Милое дитя — страница 22 из 53

– Да я уже всё. – Она протягивает мне конверты и буклеты сквозь щель. – Да, и фрау Бар-Лев сказала, чтобы я забрала посуду за прошлые дни.

Я вспоминаю о кастрюльке, в которой был гуляш. И жаропрочную форму с картофельной запеканкой, и миску с салатом, оставленные под дверью, на коврике. Хотя надпись «Добро пожаловать» на нем уже неактуальна. Я снова подступаю к приоткрытой двери. Майя все еще улыбается.

– Простите, – я заставляю себя улыбнуться, – у меня пока руки не дошли помыть…

– Да я сама могу перемыть, просто отдайте мне все.

Мне представляется, как я мечусь по кухне, пристыженно соскребая остатки еды в мусорное ведро, а входная дверь открыта нараспашку, и в проеме стоит посторонняя женщина, якобы пришедшая по просьбе фрау Бар-Лев… И теперь ей открыт доступ в мою квартиру… Я чувствую, как накатывает легкая паника, абсурдная, но не подвластная разуму и логике. Майя принесла мне еды и хочет забрать посуду. Что ей нужно в моей квартире? Что она может мне сделать?
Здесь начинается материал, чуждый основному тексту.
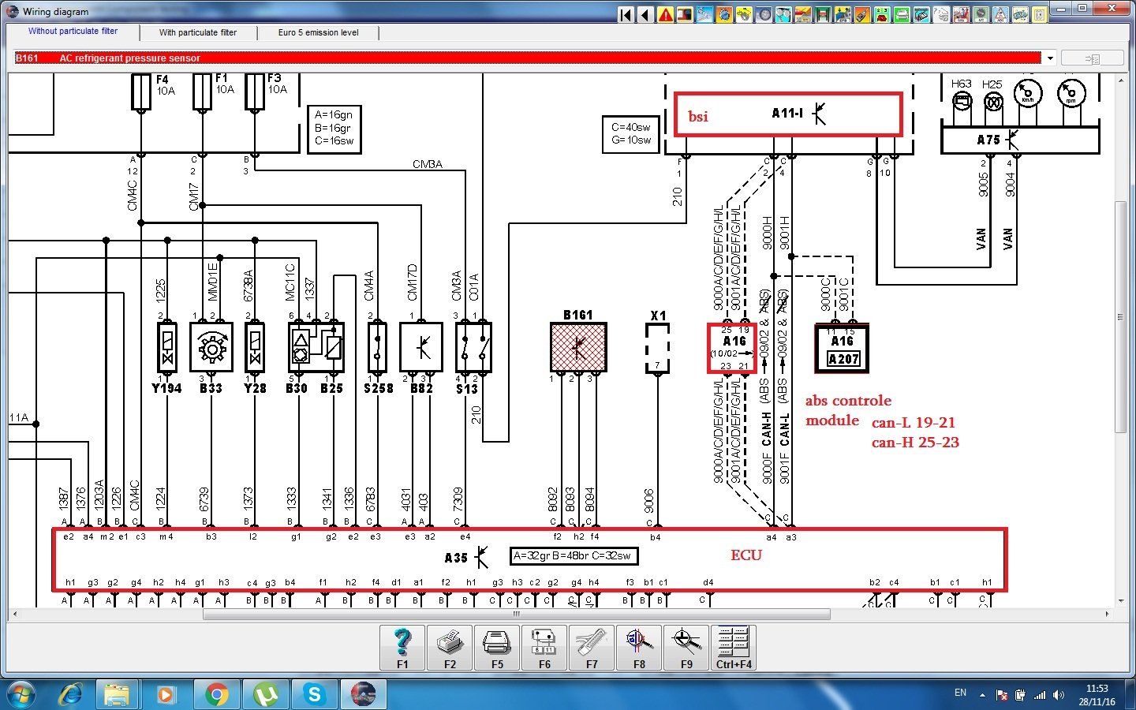Open Skype from the Windows taskbar

point(315,694)
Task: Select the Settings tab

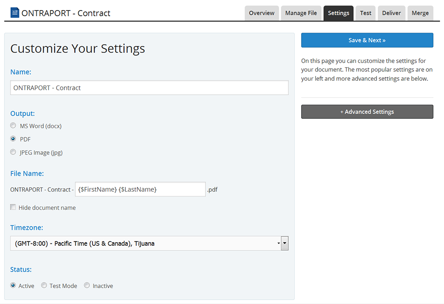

Я лихорадочно соображаю, однако на ум не приходит благовидного предлога, чтобы закрыть дверь перед ее носом, пока Майя дожидалась бы меня. И причин стоять здесь, как идиотка, тоже нет.

– Даже не знаю. Грязную посуду…

– Да ничего страшного, серьезно.

Майя улыбается. Фрау Бар-Лев прислала ее, чтобы я не умерла с голоду. Нет причин стоять перед ней, подобно той, кем я быть зареклась: несчастной жертвой, травмированной на всю оставшуюся жизнь, которая во всех и вся чует угрозу. Довольно и того, что я никак не заставлю себя пригласить новую соседку войти, пока собираю грязную посуду. Раньше, когда Кирстен еще жила здесь, у нас постоянно бывали люди, которых мы едва знали. Их просто приводили с собой другие, которые так же, как и мы, любили повеселиться. «Десяток человек – еще не вечеринка», – говорила Кирстен и смеялась.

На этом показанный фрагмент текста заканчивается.